Sally Bercow attracted some undeserved attention this week when she was caught kissing a man who is not her husband. The newspapers were divided between pitying and scorning this woman, mother and wife of Houses of Parliament speaker John Bercow.

The Twittersphere was alight with people condemning her behaviour as inappropriate, from posing in a bed sheet several years ago, to making an appearance on Celebrity Big Brother. She has become, off the back of her antics, a minor celebrity: a self-described z-lister. So why are people holding her to account for her actions, as if, as the wife of a politician, she should somehow be held up as a model of decorum?

Surely Bercow, who has three children, one of whom suffers from autism, should be allowed to cut loose from the shackles of the unimaginable boredom of being a politician's wife every now and again and behave as she damn well chooses.She tweeted that the pictures were taken out of context and that her marriage was solid, if not perfect. But why does it even matter?In short, why was this on the front page of the Sun?

Sally Bercow has never made any secret of having a fun-loving and perhaps even alternative outlook. Whatever her marriage may or may not be, she is presenting a relatively united front with her husband whilst he is in office, as well as raising their children together. But whatever else goes on behind closed doors is quite simply, between the two of them.

Perhaps she has an open relationship (although the fact she is wearing a wig in the pictures does rather make it look as though she is up to no good).

Perhaps diminutive John rather likes being put in his place by his larger than life other half (as is often the case where a person holds high office, in their private life the opposite rings true).

Who knows, but the point is, who cares?

Surely it's more perverted to speculate about a person's private life simply because they are in the public eye. Sally Bercow has never held herself up a squeaky clean role model, so why on earth should we be surprised when she doesn't behave like one. Rather than feeling sorry for her husband, it's surely better to admire him for keeping someone with Bercow's indomitable spirit tamed, at least most of the time.

The presence of a woman like Bercow is a breath of fresh air in the stuffy corridors of power, and it should be seen as a positive wind of change.
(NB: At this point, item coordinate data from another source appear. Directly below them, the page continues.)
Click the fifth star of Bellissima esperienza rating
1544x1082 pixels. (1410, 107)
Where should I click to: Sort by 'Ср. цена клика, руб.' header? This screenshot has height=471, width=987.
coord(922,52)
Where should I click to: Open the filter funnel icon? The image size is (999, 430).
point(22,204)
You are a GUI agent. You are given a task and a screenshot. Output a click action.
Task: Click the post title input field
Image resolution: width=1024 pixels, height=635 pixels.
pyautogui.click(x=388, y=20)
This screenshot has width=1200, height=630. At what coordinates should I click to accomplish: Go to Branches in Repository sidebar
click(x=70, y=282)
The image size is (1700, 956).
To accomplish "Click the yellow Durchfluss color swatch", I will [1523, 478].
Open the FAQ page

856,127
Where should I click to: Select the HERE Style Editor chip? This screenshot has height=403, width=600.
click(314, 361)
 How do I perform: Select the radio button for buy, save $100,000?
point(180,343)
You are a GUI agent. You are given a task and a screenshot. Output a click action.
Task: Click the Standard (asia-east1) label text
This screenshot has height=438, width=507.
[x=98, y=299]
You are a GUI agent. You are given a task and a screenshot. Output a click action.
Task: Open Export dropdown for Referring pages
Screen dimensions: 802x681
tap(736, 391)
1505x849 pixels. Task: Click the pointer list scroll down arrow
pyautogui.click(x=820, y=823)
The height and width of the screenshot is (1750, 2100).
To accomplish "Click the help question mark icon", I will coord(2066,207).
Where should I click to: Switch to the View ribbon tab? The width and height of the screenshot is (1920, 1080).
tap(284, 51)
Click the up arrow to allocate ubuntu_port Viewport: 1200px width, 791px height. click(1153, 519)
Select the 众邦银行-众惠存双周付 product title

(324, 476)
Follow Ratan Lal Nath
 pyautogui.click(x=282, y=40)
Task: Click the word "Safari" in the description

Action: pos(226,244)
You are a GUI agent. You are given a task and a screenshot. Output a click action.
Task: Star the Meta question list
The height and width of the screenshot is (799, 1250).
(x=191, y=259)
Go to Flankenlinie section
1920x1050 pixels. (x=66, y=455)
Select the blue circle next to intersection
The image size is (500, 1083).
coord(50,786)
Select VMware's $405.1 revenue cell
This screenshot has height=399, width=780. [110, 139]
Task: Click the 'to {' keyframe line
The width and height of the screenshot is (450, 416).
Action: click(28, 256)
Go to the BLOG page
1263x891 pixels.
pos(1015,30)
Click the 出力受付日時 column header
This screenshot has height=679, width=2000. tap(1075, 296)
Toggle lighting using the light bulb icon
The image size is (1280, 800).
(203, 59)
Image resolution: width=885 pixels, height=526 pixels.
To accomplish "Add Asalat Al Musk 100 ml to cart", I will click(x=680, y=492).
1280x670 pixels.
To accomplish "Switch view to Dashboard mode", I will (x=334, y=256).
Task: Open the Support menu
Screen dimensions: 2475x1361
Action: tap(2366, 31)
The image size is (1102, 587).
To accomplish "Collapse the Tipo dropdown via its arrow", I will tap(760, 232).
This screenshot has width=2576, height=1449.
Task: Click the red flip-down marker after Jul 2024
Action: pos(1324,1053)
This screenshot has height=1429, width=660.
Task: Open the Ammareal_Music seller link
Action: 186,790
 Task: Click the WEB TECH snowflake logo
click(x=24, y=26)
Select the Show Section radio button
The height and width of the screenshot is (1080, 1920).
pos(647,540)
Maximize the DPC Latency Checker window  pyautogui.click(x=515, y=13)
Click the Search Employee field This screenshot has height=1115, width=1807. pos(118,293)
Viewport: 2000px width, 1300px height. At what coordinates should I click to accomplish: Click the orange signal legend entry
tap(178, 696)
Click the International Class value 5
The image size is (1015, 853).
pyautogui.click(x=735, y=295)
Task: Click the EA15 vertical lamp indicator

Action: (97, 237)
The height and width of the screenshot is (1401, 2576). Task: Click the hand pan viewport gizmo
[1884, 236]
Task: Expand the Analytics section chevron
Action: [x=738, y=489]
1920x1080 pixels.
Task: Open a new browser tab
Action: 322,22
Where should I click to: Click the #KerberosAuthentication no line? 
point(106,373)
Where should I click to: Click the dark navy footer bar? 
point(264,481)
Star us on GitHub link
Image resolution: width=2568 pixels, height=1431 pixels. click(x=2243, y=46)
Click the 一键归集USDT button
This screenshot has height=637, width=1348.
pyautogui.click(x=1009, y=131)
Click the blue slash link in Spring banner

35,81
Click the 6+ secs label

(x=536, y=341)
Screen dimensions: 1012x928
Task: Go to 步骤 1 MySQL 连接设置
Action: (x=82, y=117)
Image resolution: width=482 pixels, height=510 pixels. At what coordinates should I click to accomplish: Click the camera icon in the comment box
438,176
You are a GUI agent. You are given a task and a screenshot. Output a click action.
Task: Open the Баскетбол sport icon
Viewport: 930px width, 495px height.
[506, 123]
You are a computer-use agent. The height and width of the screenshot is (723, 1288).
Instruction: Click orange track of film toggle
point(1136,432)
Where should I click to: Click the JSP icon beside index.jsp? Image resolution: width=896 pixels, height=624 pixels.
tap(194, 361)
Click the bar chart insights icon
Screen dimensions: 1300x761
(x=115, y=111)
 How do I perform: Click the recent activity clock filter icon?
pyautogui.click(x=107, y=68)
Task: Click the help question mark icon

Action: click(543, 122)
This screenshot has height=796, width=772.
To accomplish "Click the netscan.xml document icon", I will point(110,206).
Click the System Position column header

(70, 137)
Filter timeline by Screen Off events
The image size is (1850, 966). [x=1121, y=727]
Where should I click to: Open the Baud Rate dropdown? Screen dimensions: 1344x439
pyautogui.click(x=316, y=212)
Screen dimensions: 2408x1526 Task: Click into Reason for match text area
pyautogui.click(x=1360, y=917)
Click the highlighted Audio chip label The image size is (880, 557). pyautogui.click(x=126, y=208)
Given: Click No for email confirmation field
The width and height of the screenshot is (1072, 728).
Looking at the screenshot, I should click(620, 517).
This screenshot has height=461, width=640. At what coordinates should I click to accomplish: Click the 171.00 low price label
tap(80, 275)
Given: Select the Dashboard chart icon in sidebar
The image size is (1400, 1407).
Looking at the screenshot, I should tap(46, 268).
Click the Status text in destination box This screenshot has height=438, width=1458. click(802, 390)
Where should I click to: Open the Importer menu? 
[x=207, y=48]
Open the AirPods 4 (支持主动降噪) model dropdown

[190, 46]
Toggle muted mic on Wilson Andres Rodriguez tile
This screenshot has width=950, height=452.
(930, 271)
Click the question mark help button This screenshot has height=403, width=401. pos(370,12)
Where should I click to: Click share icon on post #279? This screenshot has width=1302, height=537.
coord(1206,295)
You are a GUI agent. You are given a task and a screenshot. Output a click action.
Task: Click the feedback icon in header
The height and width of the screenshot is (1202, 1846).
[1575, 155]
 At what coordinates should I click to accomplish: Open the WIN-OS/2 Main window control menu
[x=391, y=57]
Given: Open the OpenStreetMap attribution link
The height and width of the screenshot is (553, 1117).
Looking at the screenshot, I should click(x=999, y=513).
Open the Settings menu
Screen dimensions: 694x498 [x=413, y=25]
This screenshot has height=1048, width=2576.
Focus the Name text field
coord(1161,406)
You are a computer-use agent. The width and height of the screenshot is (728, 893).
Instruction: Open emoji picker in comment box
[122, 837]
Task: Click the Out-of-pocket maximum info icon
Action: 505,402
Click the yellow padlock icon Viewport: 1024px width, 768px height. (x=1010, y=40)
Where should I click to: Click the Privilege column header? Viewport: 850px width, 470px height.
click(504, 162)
I'm not saying she's necessarily right to gad about snogging people left right and centre. But I am saying that we should allow our politicians (and their non-elected spouses) the odd indiscretion here and there and let them get away with it - as long as they don't start telling the rest of us how to live.

Why is marriage, and monogamy at that, still held up as the abiding principal we want upheld from our leaders (and their non-elected spouses?) Why are we so retrograde about our politicians? Why do we expect them to have conservative spouses, whichever political flag they might be flying?

After all, the last thing we should require of our leaders is that they have a little wifey stuck at home with their mouths shut in support of their husbands careers, pretending to be something they are not for the sake of appearances. After all, monogamy is not a necessarily a prerequisite of a happy marriage or partnership. And morality clearly has never been a pre-requisite for our leaders, so perhaps the red tops should stop pretending it is, and let Sally get on with whatever and whoever it is that she may or may not be getting on with.

The sooner we recognise that we're all as fallible as each other, the sooner we might actually have a government in power that instigates policies the rest of us can live by.